Dataset records:
--- START ---

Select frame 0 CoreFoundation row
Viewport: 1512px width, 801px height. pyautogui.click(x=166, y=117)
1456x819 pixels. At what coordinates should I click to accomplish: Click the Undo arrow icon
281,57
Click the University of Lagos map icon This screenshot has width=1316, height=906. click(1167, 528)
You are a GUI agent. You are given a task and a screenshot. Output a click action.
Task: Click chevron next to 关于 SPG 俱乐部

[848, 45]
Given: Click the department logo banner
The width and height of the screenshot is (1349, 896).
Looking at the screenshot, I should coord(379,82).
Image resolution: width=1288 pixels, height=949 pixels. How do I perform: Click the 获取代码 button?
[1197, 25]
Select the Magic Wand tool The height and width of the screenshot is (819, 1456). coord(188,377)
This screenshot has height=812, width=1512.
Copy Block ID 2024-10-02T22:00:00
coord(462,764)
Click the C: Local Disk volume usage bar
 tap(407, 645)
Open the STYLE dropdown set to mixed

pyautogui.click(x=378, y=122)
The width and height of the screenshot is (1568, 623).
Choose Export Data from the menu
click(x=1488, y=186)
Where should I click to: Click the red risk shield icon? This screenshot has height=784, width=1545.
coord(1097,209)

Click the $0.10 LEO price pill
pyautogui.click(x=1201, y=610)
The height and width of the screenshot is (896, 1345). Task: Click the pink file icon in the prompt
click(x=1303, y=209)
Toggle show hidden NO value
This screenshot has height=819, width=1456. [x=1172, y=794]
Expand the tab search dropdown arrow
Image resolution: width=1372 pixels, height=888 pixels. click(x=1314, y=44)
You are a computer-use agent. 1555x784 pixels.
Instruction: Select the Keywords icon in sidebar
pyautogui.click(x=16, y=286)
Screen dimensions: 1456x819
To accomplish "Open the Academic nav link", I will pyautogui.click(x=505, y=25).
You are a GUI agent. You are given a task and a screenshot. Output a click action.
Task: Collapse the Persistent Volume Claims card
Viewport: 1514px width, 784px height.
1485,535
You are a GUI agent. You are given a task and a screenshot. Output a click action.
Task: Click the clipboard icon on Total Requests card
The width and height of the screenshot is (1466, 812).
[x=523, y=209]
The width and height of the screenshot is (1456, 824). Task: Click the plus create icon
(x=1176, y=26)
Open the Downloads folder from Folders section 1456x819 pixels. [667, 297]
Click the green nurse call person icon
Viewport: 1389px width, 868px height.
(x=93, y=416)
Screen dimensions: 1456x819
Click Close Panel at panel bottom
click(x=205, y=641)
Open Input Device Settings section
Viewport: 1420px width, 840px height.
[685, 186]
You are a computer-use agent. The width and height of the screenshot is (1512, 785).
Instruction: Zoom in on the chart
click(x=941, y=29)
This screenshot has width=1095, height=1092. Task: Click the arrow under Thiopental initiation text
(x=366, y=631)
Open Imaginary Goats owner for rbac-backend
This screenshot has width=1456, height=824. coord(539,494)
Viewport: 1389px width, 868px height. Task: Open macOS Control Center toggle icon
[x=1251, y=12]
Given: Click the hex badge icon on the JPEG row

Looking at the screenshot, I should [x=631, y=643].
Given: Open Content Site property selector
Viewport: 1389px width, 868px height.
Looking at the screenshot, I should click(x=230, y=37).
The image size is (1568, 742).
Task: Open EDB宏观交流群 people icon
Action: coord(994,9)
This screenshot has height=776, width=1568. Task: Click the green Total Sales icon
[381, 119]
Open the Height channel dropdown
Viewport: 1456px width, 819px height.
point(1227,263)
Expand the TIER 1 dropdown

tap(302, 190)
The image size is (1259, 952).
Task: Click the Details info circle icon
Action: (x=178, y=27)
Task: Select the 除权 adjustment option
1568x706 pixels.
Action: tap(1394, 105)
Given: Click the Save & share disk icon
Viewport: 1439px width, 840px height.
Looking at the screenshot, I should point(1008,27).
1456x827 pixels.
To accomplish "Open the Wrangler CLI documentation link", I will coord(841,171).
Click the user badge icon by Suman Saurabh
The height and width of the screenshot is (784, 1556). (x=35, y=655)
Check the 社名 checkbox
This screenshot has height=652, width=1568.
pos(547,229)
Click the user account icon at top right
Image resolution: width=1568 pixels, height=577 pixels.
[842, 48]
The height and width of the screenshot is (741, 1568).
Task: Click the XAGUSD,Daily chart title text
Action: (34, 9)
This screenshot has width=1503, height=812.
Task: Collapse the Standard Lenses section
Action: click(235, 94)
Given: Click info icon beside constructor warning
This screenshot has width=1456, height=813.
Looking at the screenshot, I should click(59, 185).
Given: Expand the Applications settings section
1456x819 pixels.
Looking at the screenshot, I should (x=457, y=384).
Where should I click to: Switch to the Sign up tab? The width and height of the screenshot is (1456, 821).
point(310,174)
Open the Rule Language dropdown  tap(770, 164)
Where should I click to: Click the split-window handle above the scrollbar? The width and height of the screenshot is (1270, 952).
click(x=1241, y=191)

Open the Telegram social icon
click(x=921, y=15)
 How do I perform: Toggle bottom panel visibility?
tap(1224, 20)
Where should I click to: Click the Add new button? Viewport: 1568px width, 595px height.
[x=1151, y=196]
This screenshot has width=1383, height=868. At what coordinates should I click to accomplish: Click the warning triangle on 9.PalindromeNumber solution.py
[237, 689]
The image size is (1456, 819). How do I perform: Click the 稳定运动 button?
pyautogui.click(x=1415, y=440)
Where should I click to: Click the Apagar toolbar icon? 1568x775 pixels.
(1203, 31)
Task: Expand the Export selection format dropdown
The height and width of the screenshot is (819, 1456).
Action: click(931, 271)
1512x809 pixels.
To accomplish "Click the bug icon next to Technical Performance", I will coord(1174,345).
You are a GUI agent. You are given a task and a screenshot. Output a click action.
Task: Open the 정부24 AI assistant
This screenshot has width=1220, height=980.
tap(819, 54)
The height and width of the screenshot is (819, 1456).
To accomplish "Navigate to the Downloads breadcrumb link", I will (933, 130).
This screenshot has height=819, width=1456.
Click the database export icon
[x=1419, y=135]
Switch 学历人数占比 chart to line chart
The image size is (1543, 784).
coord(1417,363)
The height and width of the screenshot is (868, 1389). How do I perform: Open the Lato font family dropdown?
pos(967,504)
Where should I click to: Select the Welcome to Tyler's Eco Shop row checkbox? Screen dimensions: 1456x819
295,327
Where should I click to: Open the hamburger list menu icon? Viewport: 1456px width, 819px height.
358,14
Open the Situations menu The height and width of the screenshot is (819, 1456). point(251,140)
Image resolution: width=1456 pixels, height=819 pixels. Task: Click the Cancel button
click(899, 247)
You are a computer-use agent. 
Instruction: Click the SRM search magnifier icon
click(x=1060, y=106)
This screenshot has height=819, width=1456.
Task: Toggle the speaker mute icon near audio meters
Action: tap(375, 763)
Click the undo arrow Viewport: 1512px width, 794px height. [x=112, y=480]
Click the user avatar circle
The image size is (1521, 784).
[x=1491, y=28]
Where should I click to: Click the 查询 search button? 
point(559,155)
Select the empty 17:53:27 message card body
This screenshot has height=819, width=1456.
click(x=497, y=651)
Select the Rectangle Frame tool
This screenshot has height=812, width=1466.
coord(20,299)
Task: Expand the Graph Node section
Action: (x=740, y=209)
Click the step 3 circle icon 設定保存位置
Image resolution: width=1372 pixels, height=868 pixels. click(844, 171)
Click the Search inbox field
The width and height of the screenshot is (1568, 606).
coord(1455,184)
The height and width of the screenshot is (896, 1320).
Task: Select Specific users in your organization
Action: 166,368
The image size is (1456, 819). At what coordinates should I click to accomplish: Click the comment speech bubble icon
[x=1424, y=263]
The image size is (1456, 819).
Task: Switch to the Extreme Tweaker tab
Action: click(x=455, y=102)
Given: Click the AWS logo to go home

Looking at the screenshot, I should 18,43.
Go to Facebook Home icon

--- END ---

Assignment:
Find the lines above that contain the word "link" and copy each one.

Answer space:
To accomplish "Open the Academic nav link", I will pyautogui.click(x=505, y=25).
To accomplish "Open the Wrangler CLI documentation link", I will coord(841,171).
To accomplish "Navigate to the Downloads breadcrumb link", I will (933, 130).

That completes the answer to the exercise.